AIM OF THE EXERCISE -
Starting at the line that contains "Find the location" and running through the end of the records, rewrite the lines with "image" swapped for "screenshot" and nothing else altered. Omit the pictures from your answer.

------------------------------

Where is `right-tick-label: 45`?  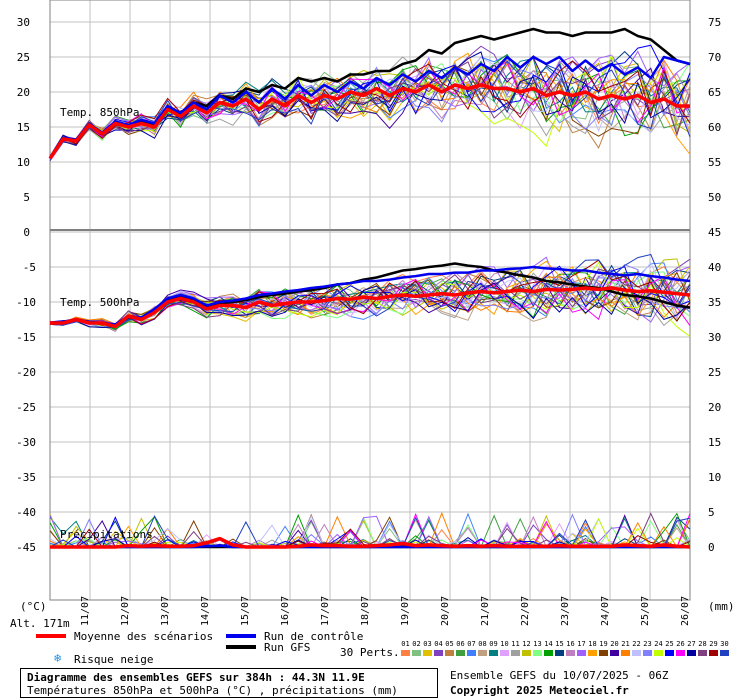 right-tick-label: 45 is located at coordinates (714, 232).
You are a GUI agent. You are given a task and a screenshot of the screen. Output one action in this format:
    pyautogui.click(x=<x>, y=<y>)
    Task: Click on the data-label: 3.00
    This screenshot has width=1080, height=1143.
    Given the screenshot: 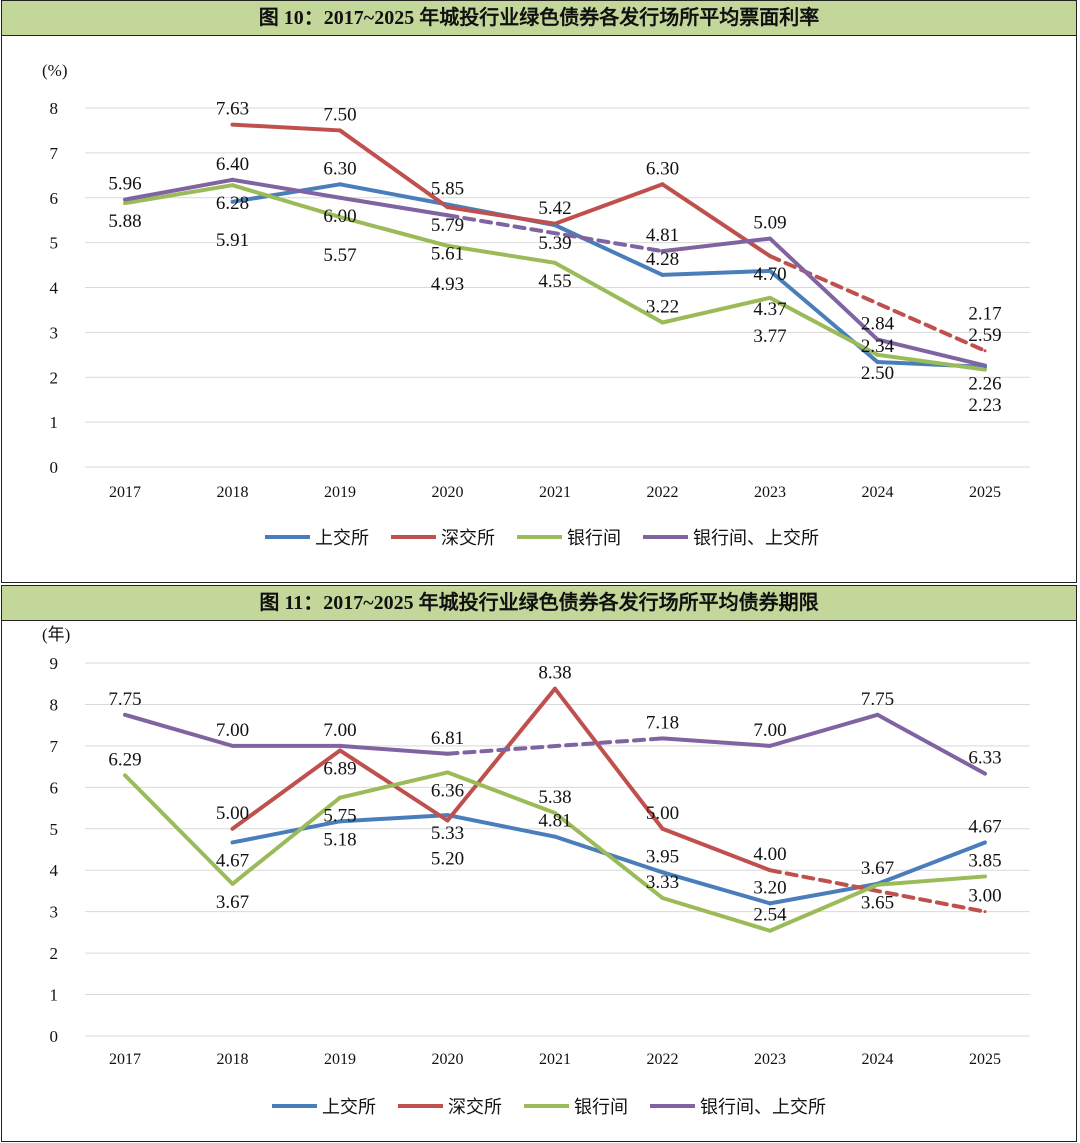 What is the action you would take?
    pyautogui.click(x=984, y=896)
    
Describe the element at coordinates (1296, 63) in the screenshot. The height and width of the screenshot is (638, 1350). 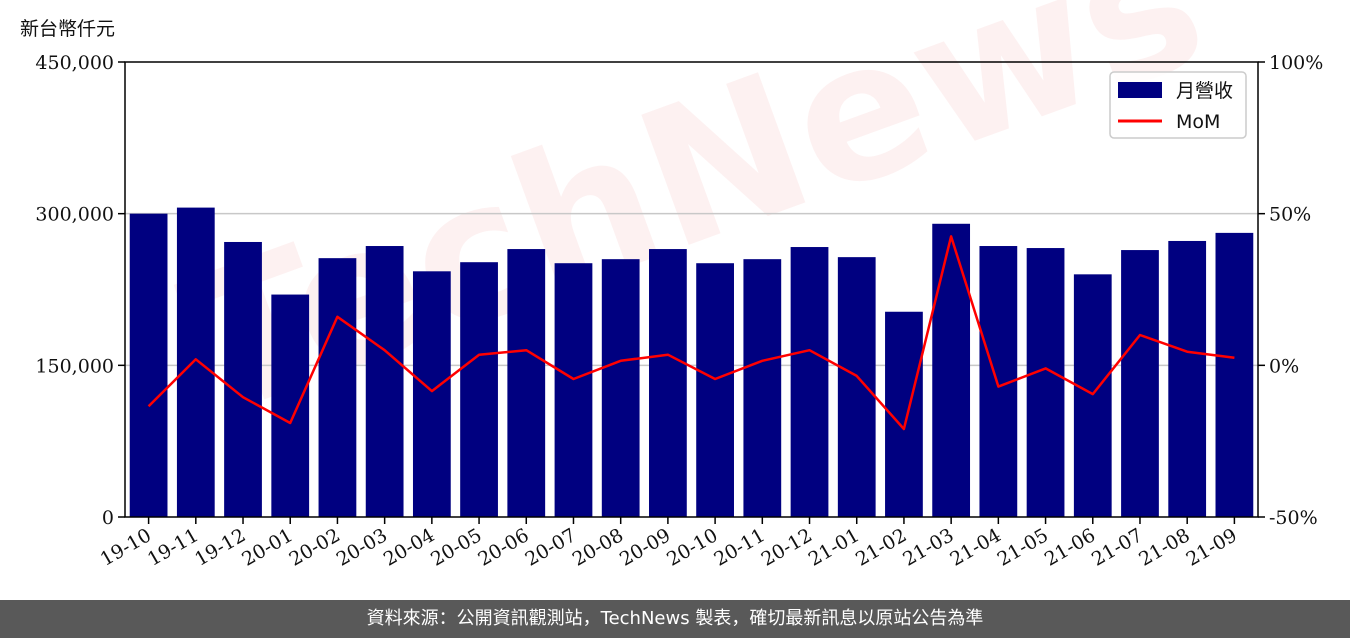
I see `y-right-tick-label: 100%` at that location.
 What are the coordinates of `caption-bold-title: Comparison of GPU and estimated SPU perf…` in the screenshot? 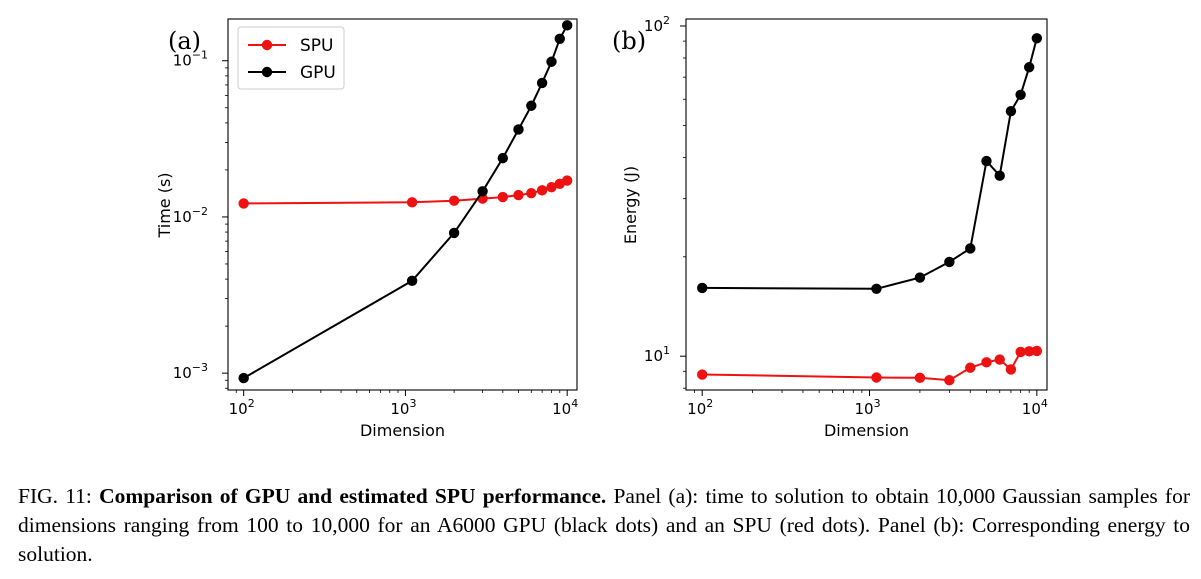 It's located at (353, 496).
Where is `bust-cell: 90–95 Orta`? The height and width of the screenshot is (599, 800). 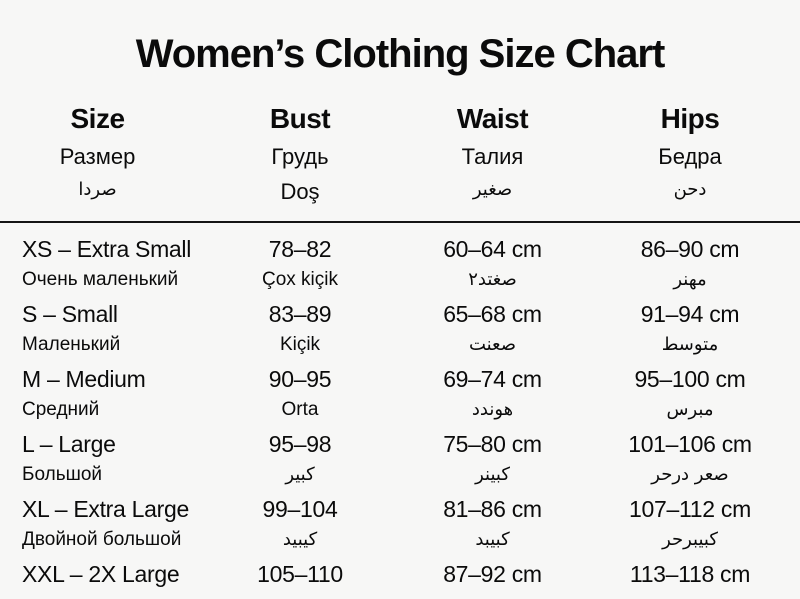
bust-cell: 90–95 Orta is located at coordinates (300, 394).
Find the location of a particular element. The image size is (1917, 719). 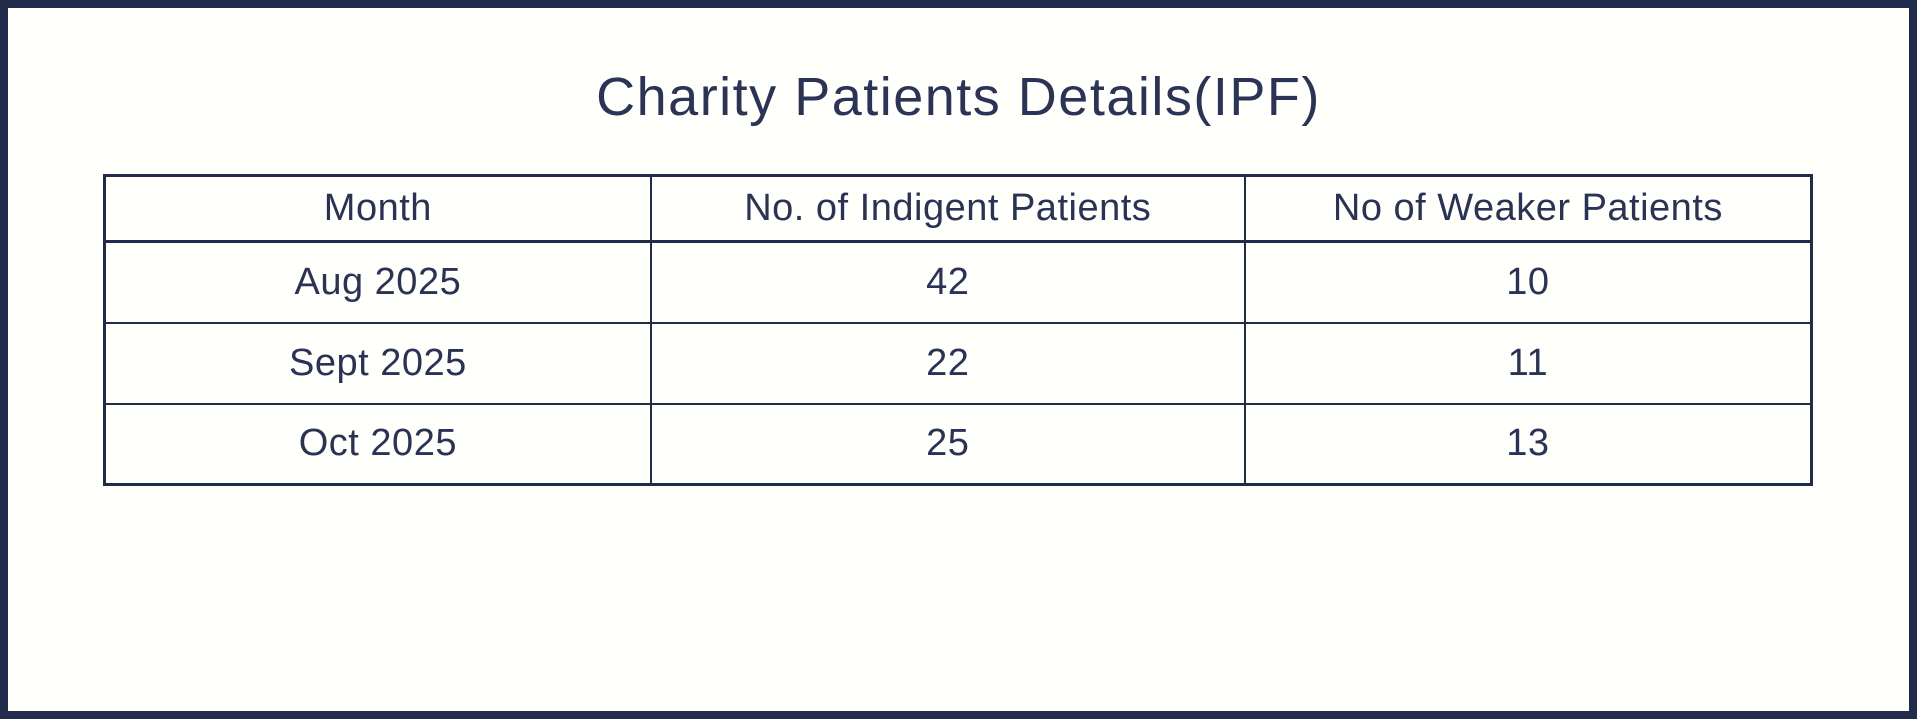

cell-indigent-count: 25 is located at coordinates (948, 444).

------------------------------

WRITTEN RESPONSE -
Find the location of a particular element. The screenshot size is (1917, 719). 

cell-indigent-count: 25 is located at coordinates (948, 444).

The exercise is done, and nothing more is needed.